Directions for this task
Return all the entries exactly, keeping pictures out.

Saved entries
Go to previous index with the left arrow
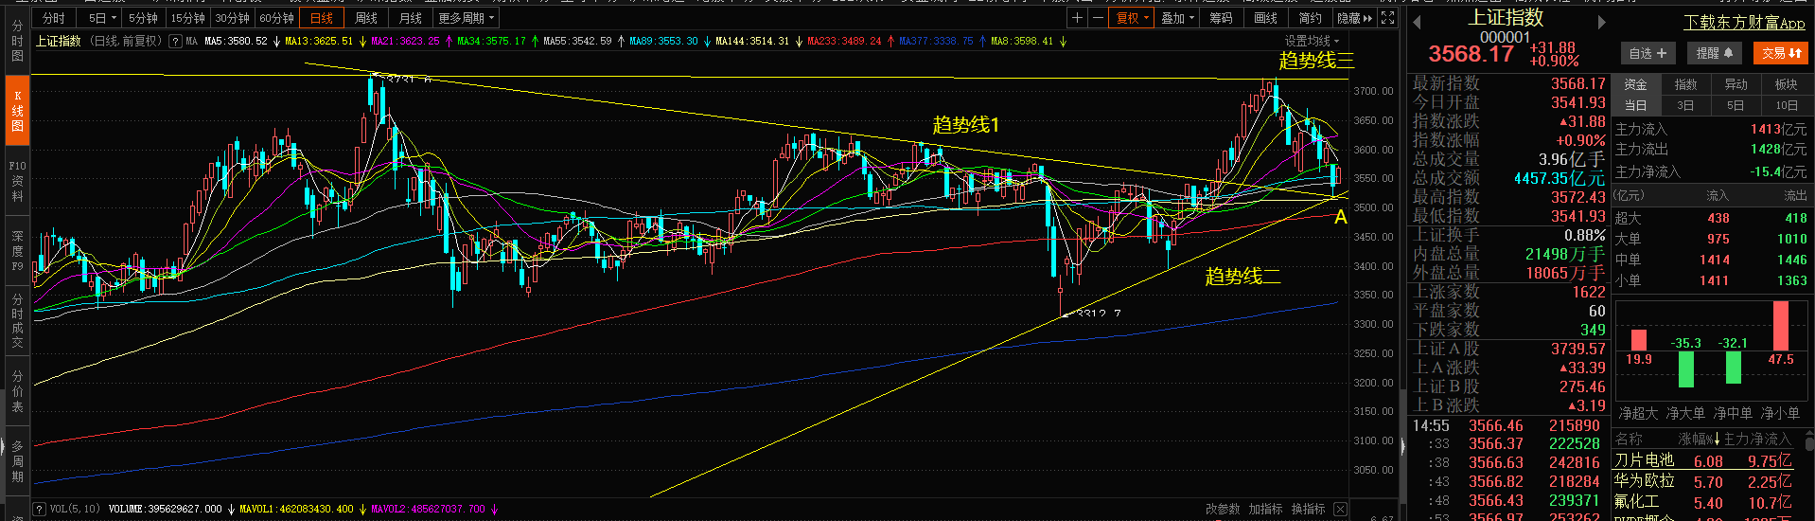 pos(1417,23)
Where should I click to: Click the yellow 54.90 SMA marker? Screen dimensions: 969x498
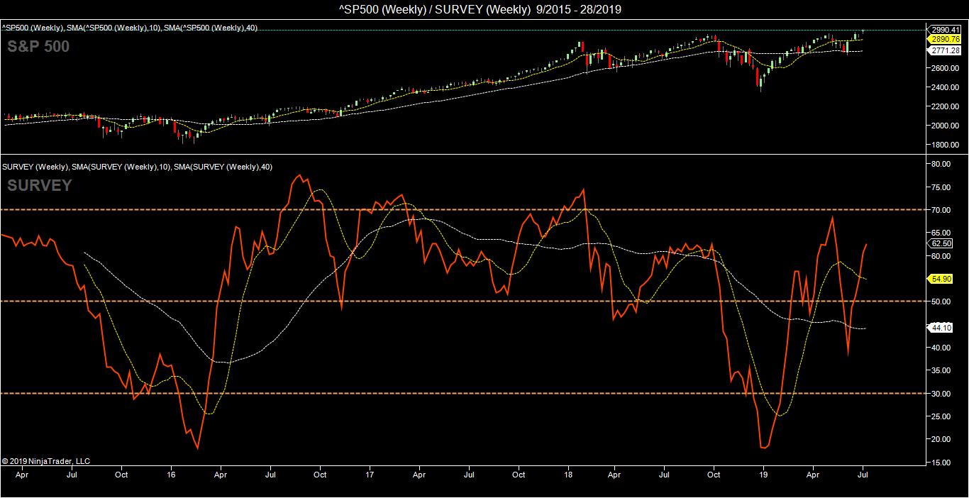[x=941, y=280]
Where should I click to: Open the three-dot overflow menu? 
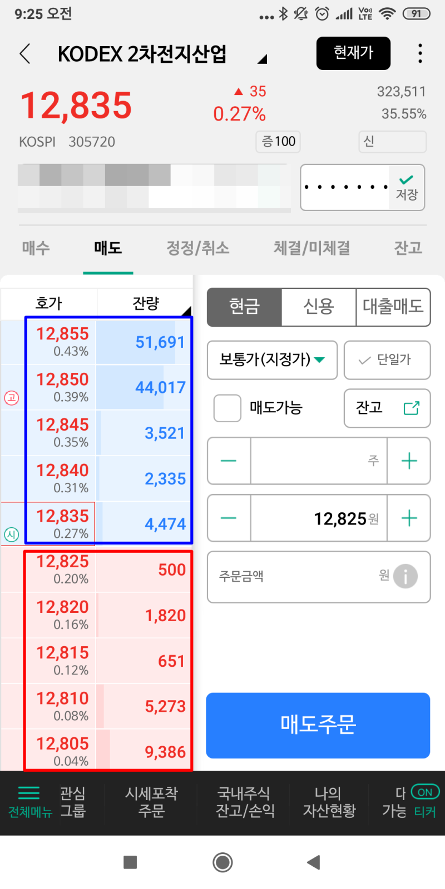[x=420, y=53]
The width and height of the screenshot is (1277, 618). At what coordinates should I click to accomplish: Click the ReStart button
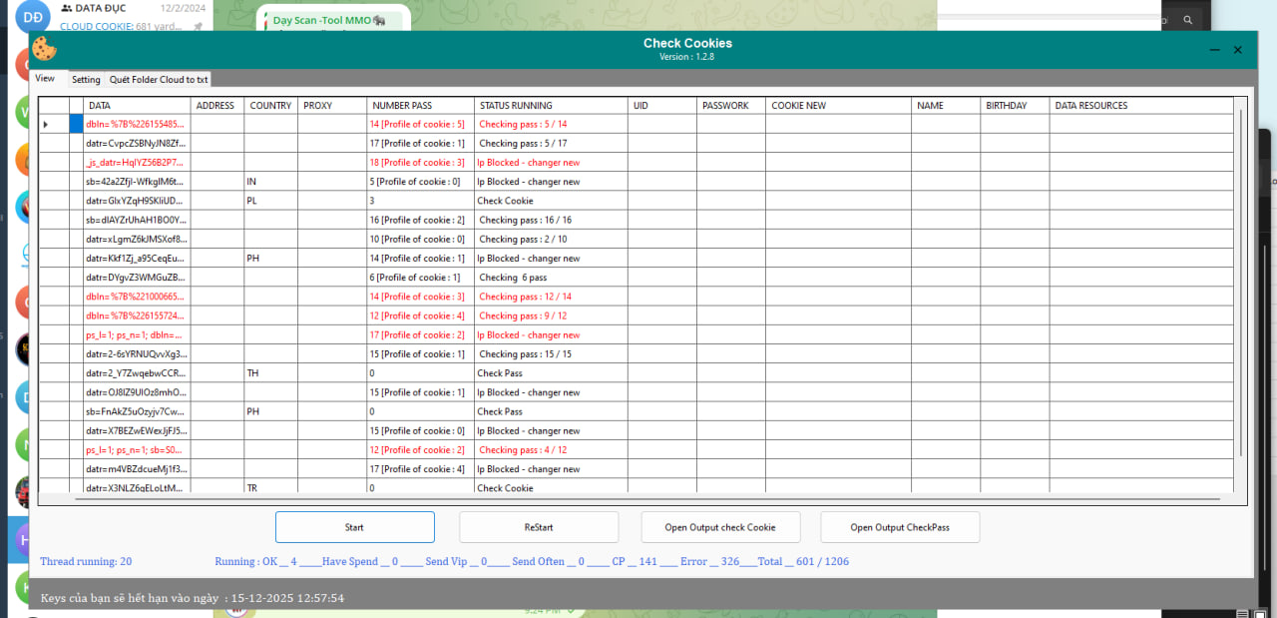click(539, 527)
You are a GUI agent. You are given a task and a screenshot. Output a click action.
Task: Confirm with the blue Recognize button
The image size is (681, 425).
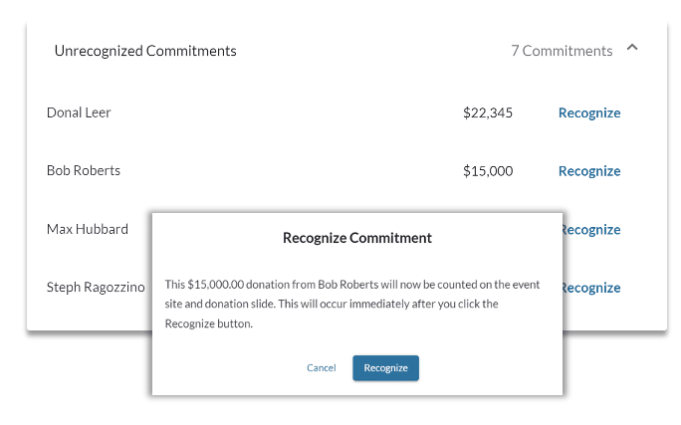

Output for this task
Go to previous index with the left arrow
 pos(1417,23)
Where should I click to: Click the yellow 54.90 SMA marker? Screen dimensions: 969x498
[x=941, y=280]
Where should I click to: Open the three-dot overflow menu? 
[x=420, y=53]
The width and height of the screenshot is (1277, 618). At what coordinates should I click to accomplish: Click the ReStart button
click(539, 527)
You are a GUI agent. You are given a task and a screenshot. Output a click action.
Task: Confirm with the blue Recognize button
The image size is (681, 425).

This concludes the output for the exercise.